The halving is five days away! And with the rise of Ordinals, it’s fair to argue Block 840,000 could be the most anticipated fee event in Bitcoin’s history.

Why is the halving block notable? Ordinal Theory creator Casey Rodarmor launches his new fungible token protocol, Runes, at the 4th Bitcoin halving block #840,000. At that block height, anyone can create a Runes ticker and start minting tokens from that Runes ticker. With the insane attention & “Runes Mania” reaching a frenzy, things are shaping up to be fireworks right on the Bitcoin halving block as the entire ordinals & degen ecosystem competes to be the “first” to create or mint Runes.

What is different this time? Fee spikes on Bitcoin have historically been caused by several things such as: increased activity (usually during a bull market), exchange consolidations, empty blocks (like during the block size war), or slow block time. However none of these examples really maps well onto the scenario facing us this week: We know the exact block height that everyone wants to get into weeks in advance.

There’s really only one historical example that I am aware of that maps onto the halving block: The DeGods Auction block.

Popular NFT Collection DeGods made a splash in Ordinals early on with the famous “DeGods Block”. These 535 inscriptions were then auctioned off in a custom auction technique on May 17, 2023.

The auction was a bidding mechanism where the first bidders to come in after a block height would win one of the DeGods inscriptions. This created a similar well-telegraphed block height of very intense transaction demand not unlike what we expect to see at the halving block #840,000.

In between blocks 781,278 & the DeGods auction block 781,279, we saw fees skyrocket over 2,500%! A chainsplit at that very block height caused a flurry of discussion (or should we say suspicion!) if a reorg had occurred as well.

Both Antpool and ViaBTC blocks came in after Foundry hit an “orphan block,” in what some called a series of events highly suspicious. Others pointed out that it could have been misidentification of a normal orphaned block. Either way, Antpool got juicy fees from the auction block!

Parker Merritt of Coin Metrics depicted the chainsplit below, where both Foundry and ViaBTC mined the same block height, later causing two versions of Bitcoin’s chain to be formed. One chain, 0388f, was later abandoned as the incorrect Bitcoin chain.

So back to the fees: If we consider that there were ~2000 bids in the DeGods block resulting in a 2,500% fee increase intra-block, a comparable 25x increase in fees from the current average fee per block of 1.314 BTC, that would indicate a lower bound of 32.85 BTC in fees in block 840,000, or about $2.13 million.

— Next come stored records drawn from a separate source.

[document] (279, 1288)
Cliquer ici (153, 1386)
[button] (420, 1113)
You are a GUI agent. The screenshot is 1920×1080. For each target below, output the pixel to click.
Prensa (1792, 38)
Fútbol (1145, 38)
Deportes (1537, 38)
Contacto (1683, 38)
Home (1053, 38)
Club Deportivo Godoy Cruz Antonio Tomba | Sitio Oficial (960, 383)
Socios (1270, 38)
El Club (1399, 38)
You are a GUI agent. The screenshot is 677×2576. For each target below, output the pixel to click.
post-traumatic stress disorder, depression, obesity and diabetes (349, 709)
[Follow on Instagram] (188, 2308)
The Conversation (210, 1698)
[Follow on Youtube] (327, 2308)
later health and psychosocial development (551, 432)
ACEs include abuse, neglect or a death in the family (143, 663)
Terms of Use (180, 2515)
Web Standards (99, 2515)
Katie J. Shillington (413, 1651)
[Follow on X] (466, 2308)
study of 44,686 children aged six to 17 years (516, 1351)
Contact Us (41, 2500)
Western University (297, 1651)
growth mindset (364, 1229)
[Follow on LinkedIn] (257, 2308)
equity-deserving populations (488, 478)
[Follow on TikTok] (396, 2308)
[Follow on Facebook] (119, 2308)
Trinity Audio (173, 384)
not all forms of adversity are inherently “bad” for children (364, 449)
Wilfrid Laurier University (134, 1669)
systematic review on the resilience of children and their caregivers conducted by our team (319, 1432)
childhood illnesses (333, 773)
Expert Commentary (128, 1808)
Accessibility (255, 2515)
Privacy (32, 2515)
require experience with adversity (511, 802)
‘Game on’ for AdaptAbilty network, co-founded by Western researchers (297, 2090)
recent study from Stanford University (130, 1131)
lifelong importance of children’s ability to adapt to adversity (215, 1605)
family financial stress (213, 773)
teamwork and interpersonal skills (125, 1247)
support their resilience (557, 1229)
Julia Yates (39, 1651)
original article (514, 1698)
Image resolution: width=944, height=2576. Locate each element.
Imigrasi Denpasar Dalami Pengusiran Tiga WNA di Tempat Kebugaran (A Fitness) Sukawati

If we consider that not only is this a much bigger event than the DeGods block–but it’s much more telegraphed across the entire Bitcoin industry–we could predict that the expected fees in block 840,000 are multiples above that. Suddenly, a +$5 million block reward does not seem outlandish.

Coming back down to earth. I still have a hard time imagining that we will actually see that much bidding for the exact block 840,000. But stranger things have happened on Bitcoin, and perhaps I’m being too conservative.